◆ ASSIGNMENT
Say how many lines below contain the word "Cookies". The number is the entire reply.

- - -

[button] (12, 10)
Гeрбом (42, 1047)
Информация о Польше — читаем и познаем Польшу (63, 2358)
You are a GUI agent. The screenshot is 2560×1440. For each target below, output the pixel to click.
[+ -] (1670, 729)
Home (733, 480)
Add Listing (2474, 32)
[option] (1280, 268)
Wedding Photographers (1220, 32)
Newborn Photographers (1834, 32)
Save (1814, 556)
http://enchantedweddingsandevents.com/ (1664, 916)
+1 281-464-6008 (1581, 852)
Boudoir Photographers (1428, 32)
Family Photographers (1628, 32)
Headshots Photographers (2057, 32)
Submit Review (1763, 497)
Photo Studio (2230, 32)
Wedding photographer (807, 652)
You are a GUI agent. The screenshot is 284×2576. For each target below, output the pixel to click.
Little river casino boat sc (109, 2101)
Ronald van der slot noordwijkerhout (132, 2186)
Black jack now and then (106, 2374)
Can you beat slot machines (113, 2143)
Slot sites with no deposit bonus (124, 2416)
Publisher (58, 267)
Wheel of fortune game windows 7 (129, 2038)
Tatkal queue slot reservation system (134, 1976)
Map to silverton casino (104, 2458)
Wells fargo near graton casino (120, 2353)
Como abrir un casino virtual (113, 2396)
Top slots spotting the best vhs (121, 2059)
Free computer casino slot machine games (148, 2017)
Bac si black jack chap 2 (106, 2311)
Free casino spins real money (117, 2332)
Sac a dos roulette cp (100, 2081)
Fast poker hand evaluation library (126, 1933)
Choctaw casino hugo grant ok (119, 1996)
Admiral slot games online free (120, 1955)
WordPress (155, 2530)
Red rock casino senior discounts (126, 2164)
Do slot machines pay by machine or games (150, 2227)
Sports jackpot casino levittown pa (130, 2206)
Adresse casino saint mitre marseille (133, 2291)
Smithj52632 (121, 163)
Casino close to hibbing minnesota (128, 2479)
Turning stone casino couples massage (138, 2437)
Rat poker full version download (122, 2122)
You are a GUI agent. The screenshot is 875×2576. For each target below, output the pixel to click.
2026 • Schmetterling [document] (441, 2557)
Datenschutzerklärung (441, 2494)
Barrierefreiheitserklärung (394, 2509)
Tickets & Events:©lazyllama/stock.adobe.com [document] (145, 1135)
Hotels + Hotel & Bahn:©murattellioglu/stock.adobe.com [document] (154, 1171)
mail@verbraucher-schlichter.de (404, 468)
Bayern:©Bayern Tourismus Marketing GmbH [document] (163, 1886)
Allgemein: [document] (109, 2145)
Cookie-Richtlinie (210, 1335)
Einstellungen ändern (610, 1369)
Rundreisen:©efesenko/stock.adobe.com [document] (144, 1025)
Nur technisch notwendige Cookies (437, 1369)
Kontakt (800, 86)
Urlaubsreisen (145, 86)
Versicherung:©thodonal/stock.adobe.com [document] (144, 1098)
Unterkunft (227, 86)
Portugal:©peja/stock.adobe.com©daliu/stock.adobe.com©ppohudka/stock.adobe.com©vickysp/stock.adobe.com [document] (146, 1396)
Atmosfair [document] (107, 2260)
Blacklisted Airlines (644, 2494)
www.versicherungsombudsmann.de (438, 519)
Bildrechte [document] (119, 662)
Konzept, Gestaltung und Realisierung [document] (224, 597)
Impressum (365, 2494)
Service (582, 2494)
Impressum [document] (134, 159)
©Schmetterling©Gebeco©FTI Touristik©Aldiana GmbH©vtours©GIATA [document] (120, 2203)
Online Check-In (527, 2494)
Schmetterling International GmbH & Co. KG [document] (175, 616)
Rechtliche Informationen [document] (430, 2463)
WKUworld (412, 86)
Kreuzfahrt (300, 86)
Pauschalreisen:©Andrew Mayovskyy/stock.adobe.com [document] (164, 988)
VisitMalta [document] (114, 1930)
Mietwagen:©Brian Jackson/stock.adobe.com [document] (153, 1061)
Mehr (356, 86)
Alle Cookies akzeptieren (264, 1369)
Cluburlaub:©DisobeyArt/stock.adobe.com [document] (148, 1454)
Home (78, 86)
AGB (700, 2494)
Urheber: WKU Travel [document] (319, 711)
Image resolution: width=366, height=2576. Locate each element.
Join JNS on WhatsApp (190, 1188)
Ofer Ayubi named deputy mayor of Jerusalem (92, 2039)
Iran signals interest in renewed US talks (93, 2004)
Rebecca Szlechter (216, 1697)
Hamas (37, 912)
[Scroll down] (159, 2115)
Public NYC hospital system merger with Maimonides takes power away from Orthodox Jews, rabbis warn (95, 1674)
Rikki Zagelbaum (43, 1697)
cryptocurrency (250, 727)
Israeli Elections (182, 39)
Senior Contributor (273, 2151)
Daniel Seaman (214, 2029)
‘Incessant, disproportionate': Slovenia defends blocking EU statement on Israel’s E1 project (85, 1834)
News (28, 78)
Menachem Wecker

- - -

◆ EXERCISE ANSWER
2